- **INSTRUCTIONS TO FOLLOW**
Pictures are to be omitted. Output only the lines from the one containing "The image size is (1456, 819)." through the end of the data, word for word.

- **INFORMATION PROVIDED**
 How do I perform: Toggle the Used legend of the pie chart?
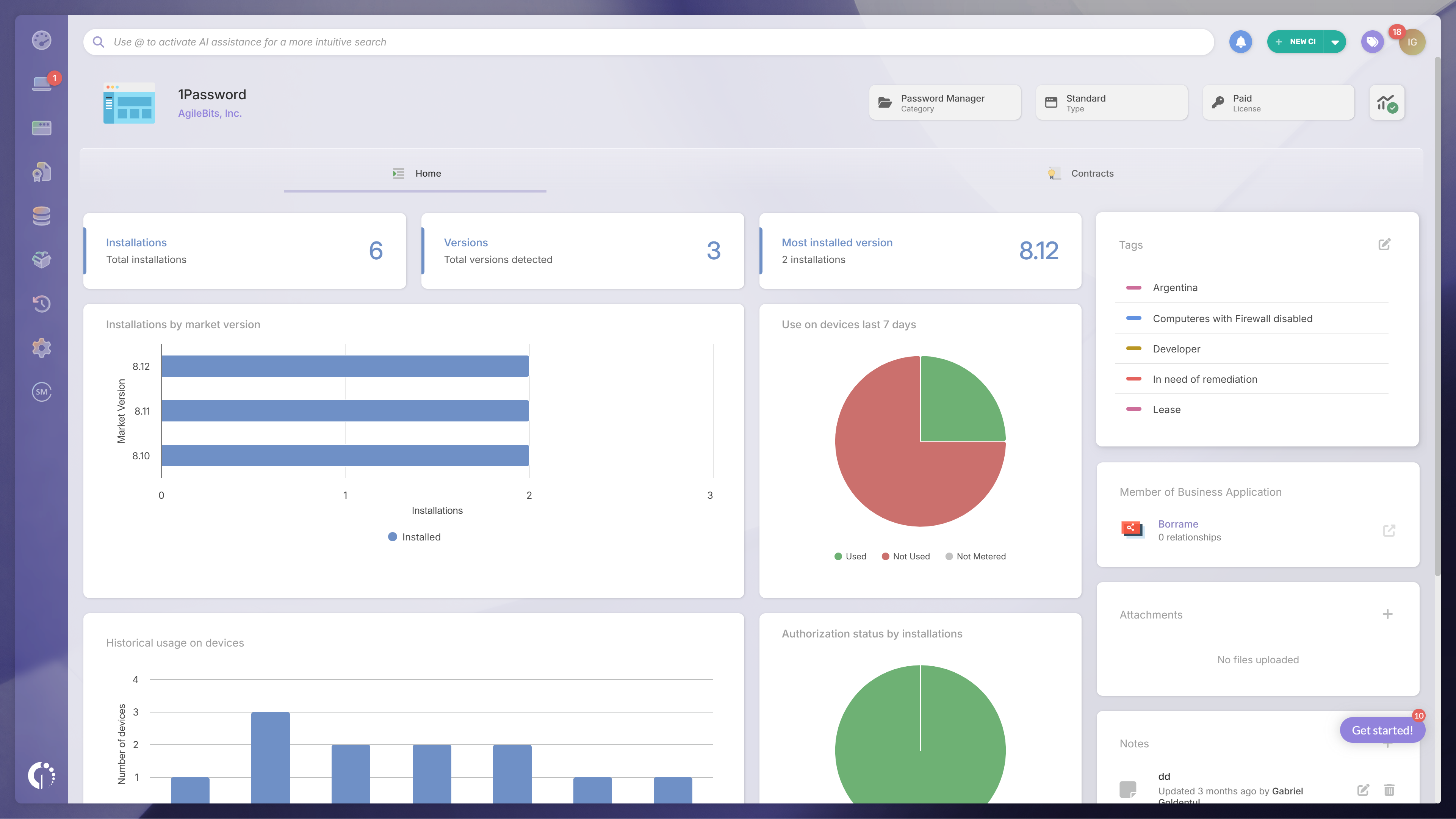point(850,556)
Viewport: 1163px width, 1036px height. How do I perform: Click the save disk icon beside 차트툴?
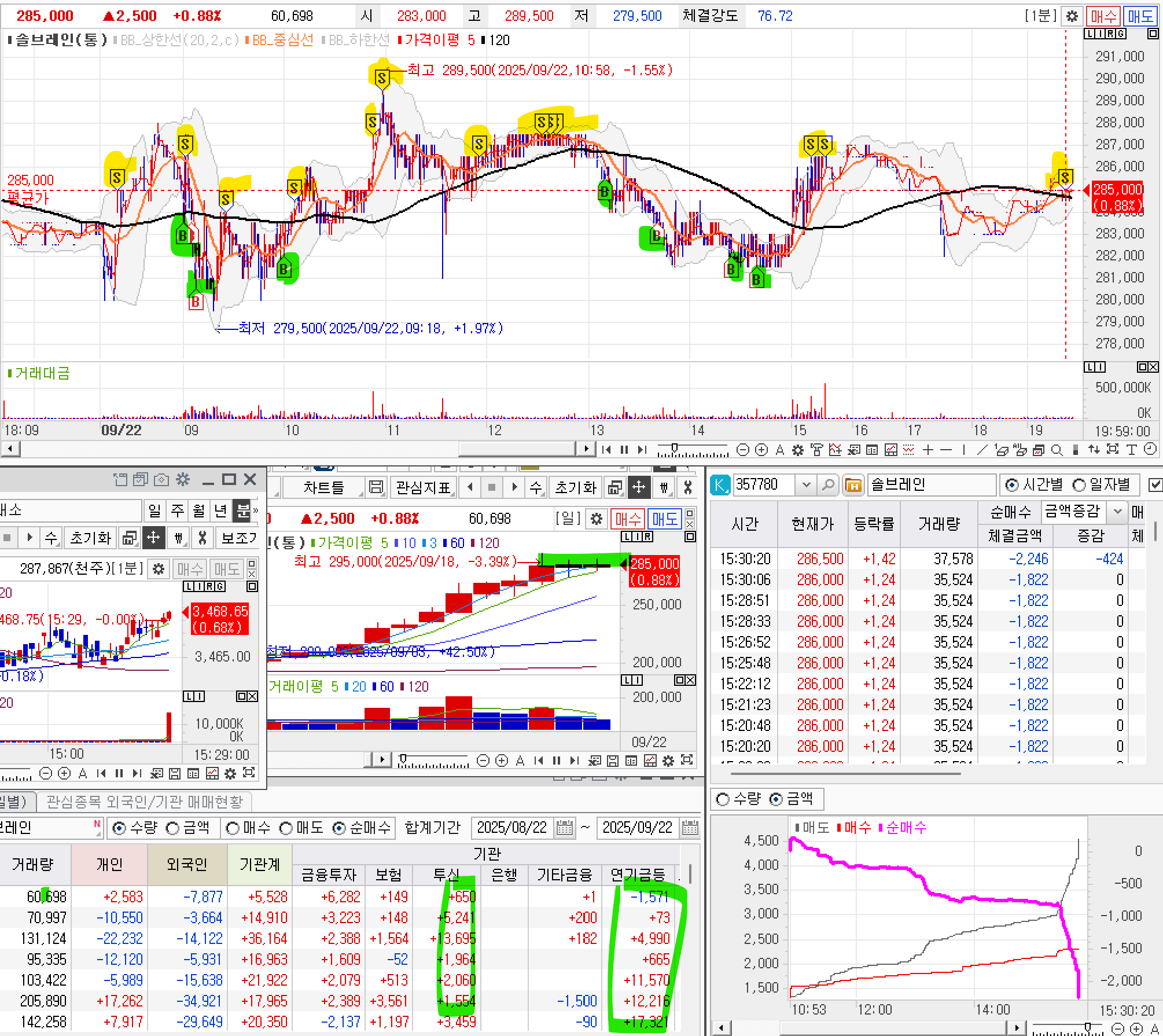376,487
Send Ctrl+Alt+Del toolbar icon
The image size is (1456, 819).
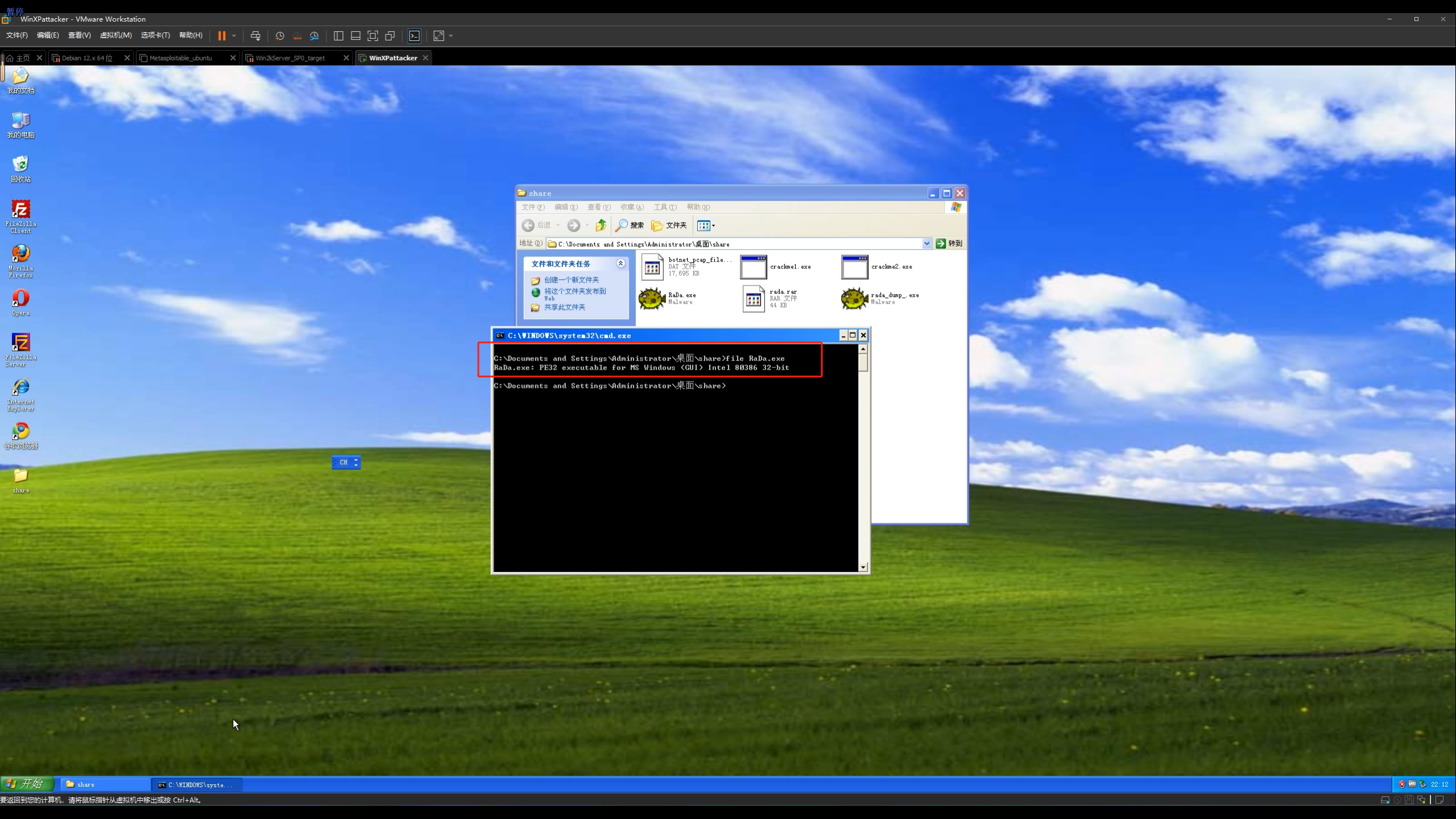point(255,36)
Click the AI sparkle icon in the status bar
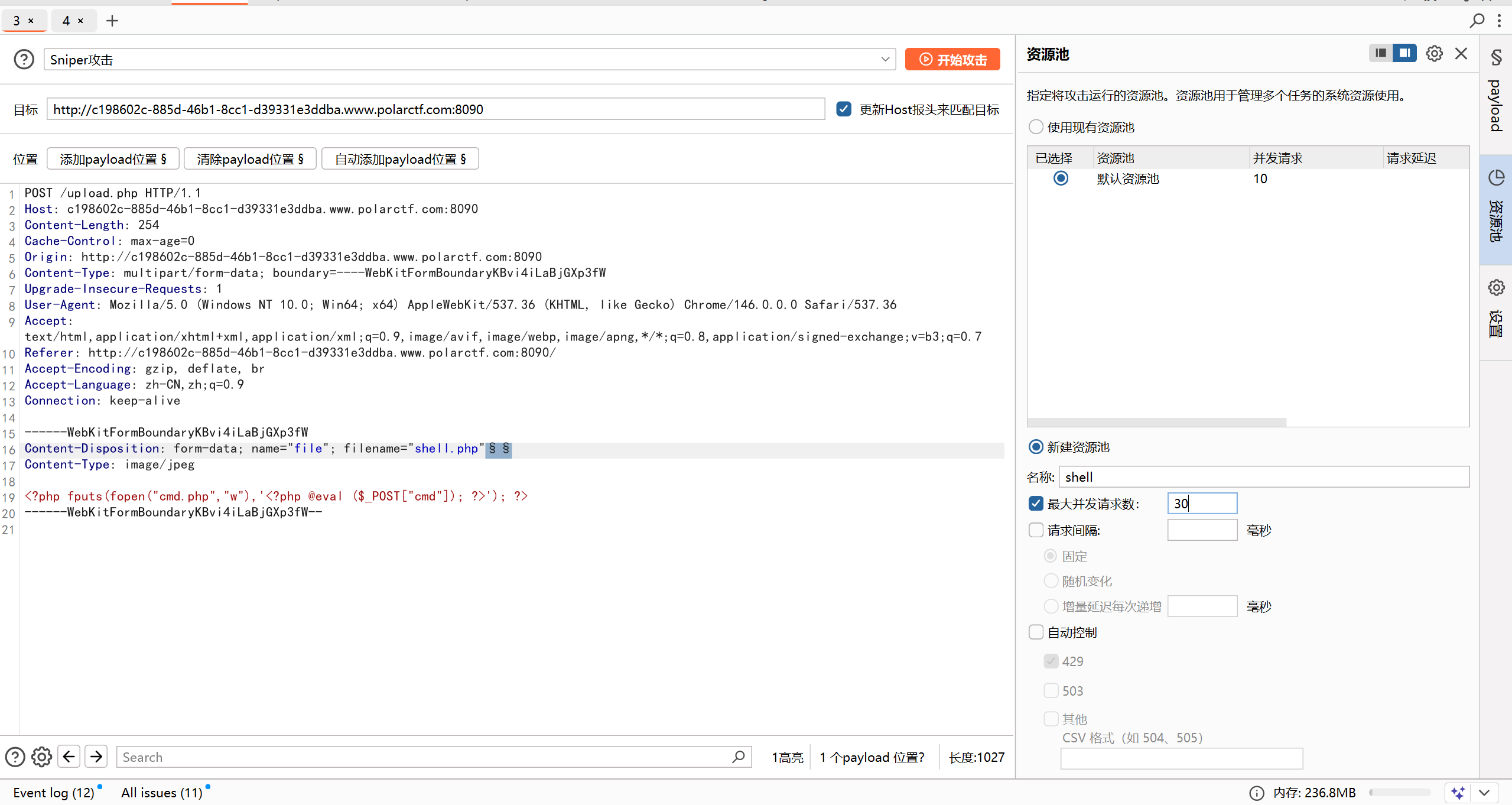1512x805 pixels. [x=1458, y=793]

- **OUTPUT FOR THIS EXERCISE**
The image size is (1456, 819).
point(255,36)
Click the AI sparkle icon in the status bar
1512x805 pixels. [x=1458, y=793]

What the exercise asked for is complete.